Top of Working data

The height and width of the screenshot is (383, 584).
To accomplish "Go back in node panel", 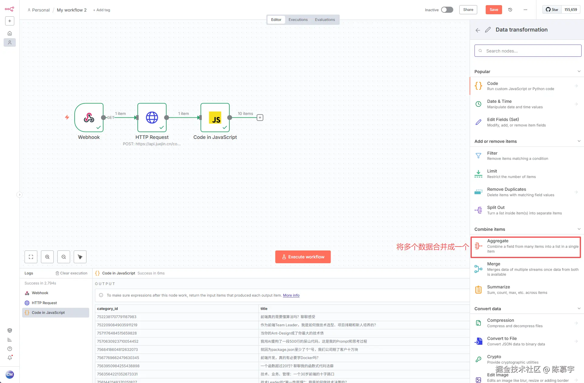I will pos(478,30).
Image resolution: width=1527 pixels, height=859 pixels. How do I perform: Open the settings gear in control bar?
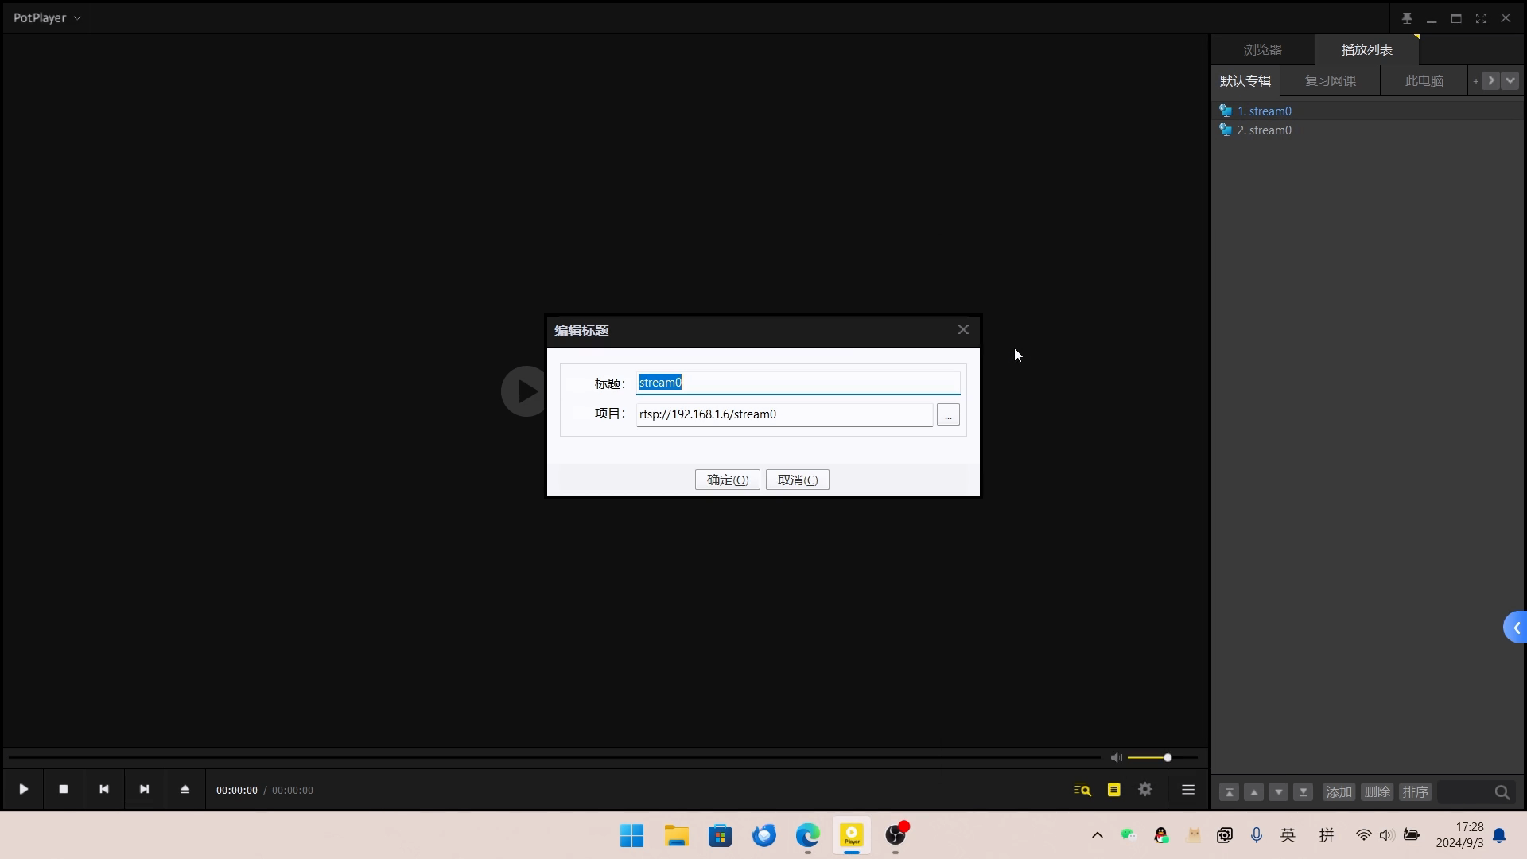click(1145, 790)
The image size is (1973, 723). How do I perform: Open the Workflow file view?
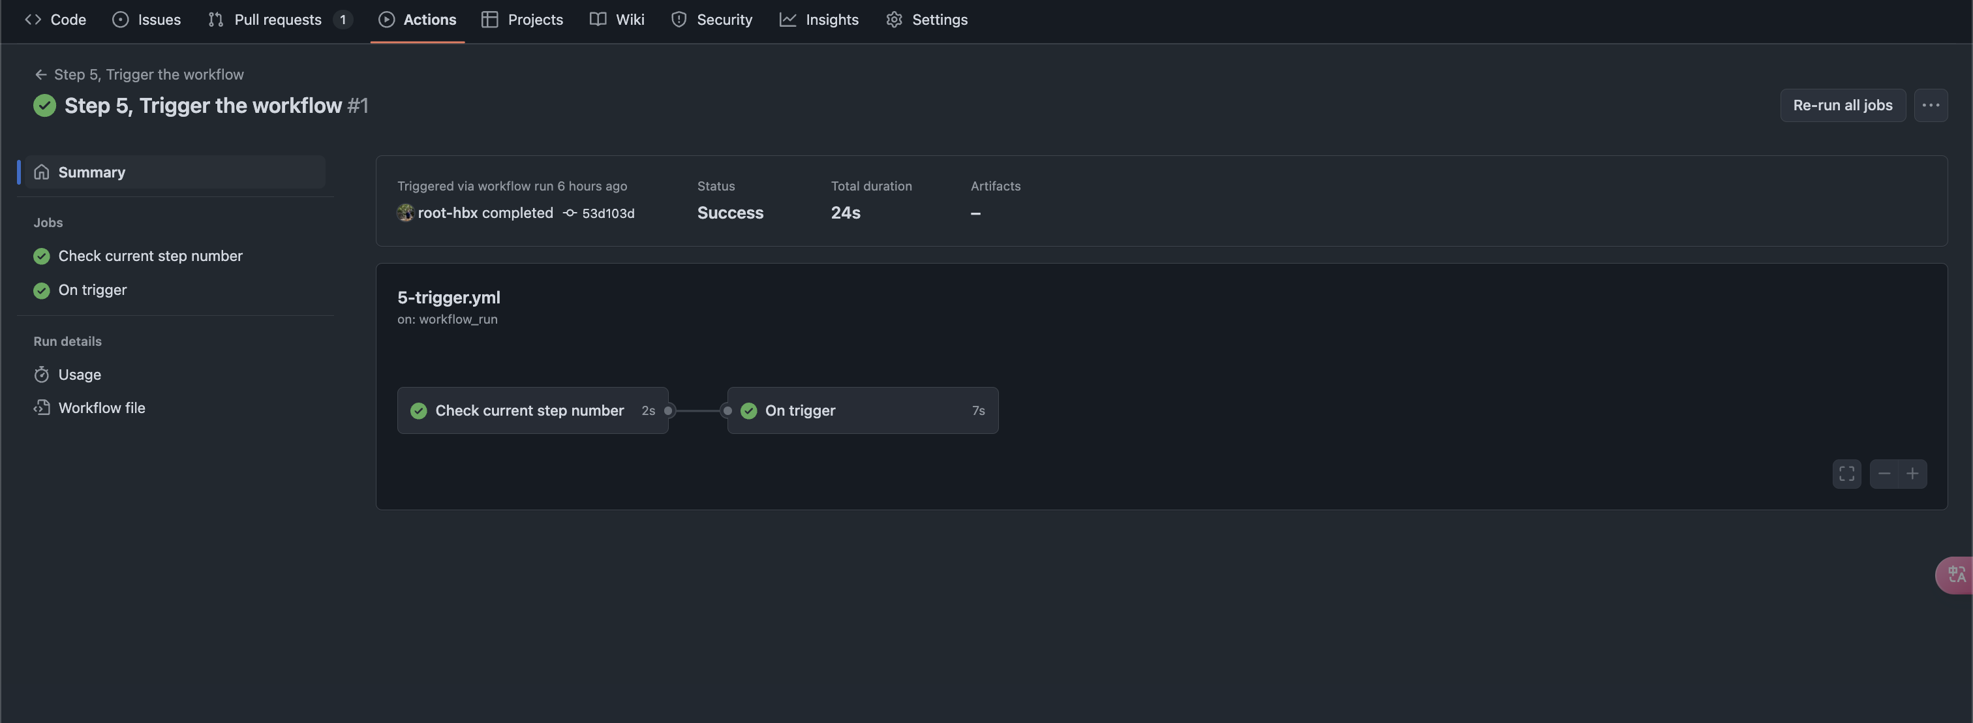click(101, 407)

Bottom of Working data
Top of Working data

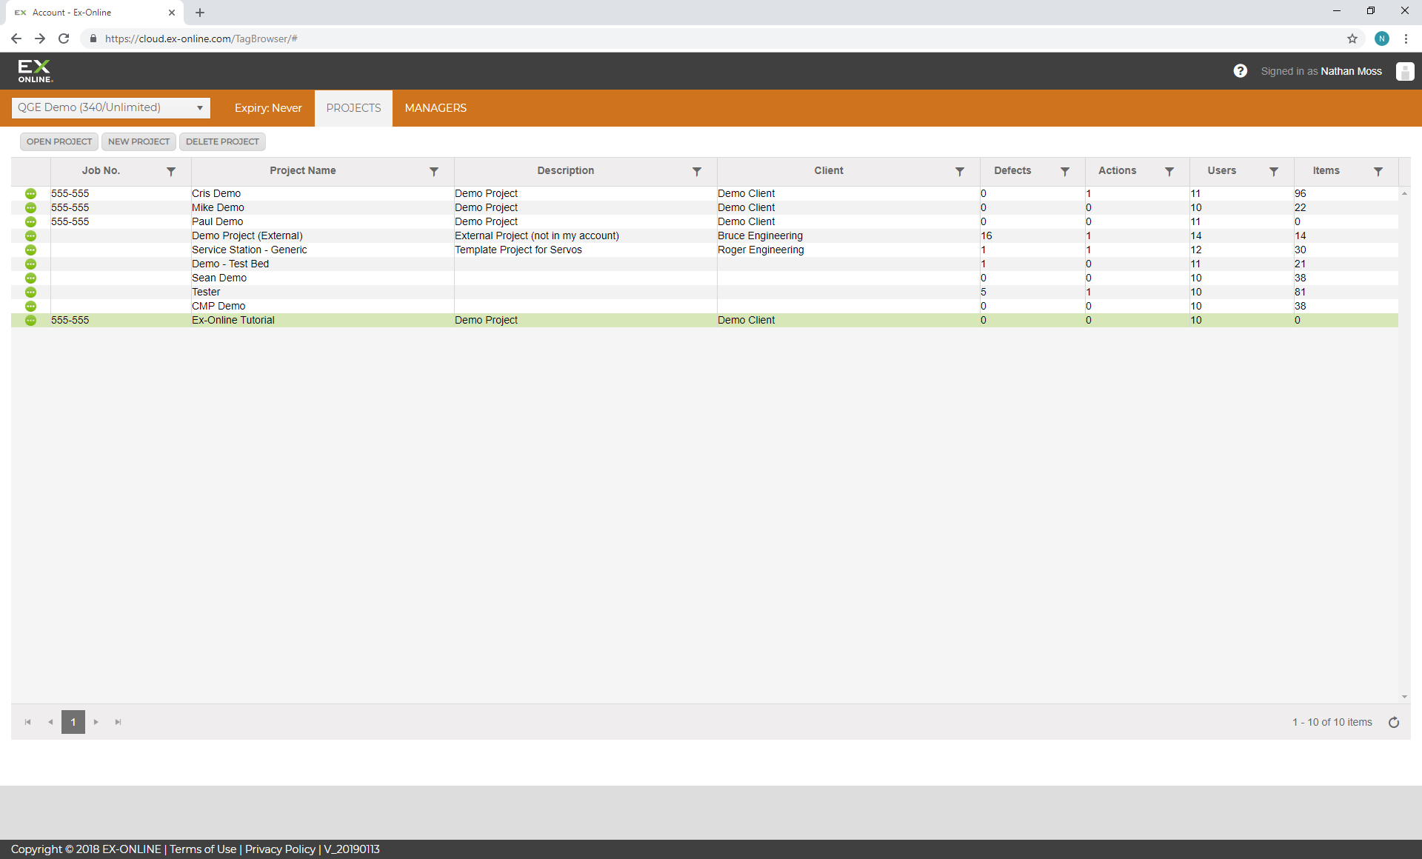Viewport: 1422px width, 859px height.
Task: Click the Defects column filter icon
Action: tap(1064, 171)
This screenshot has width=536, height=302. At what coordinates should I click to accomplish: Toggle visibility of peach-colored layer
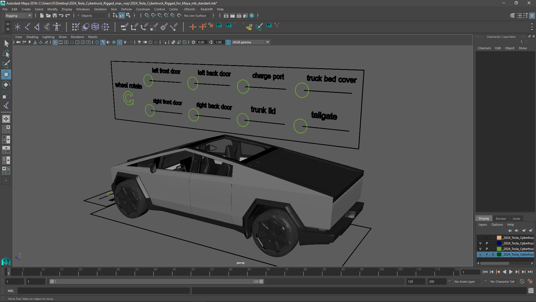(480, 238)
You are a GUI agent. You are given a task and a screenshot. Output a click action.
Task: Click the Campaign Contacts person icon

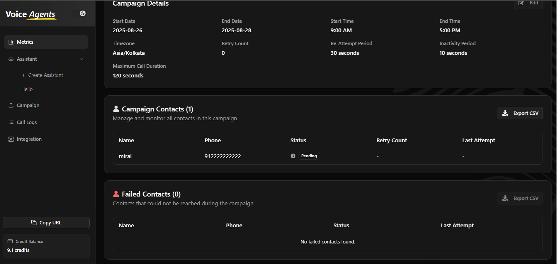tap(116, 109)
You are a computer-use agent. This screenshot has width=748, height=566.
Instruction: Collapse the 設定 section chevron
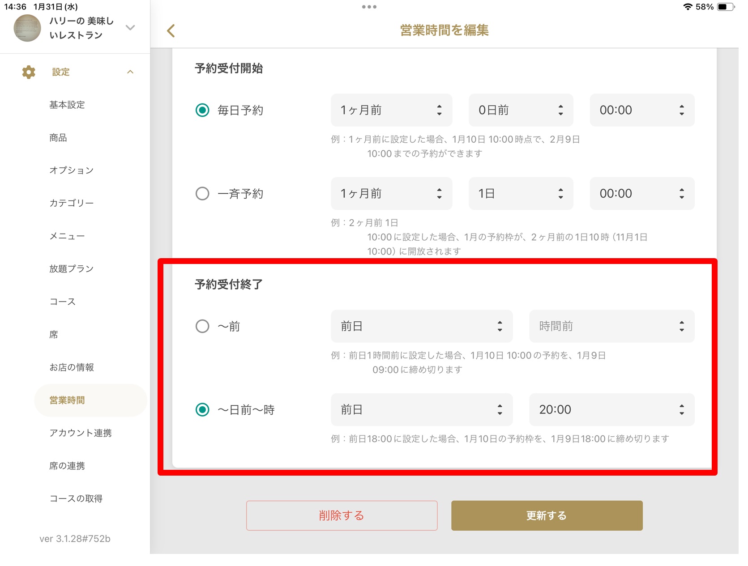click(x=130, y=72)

Bottom of Working data

### What to produce
Return only those lines of the records that contain the string "agent".

### The completed task
You are a GUI agent. You are given a task and a screenshot. Output a click action.
You are a computer-use agent. This screenshot has width=748, height=566.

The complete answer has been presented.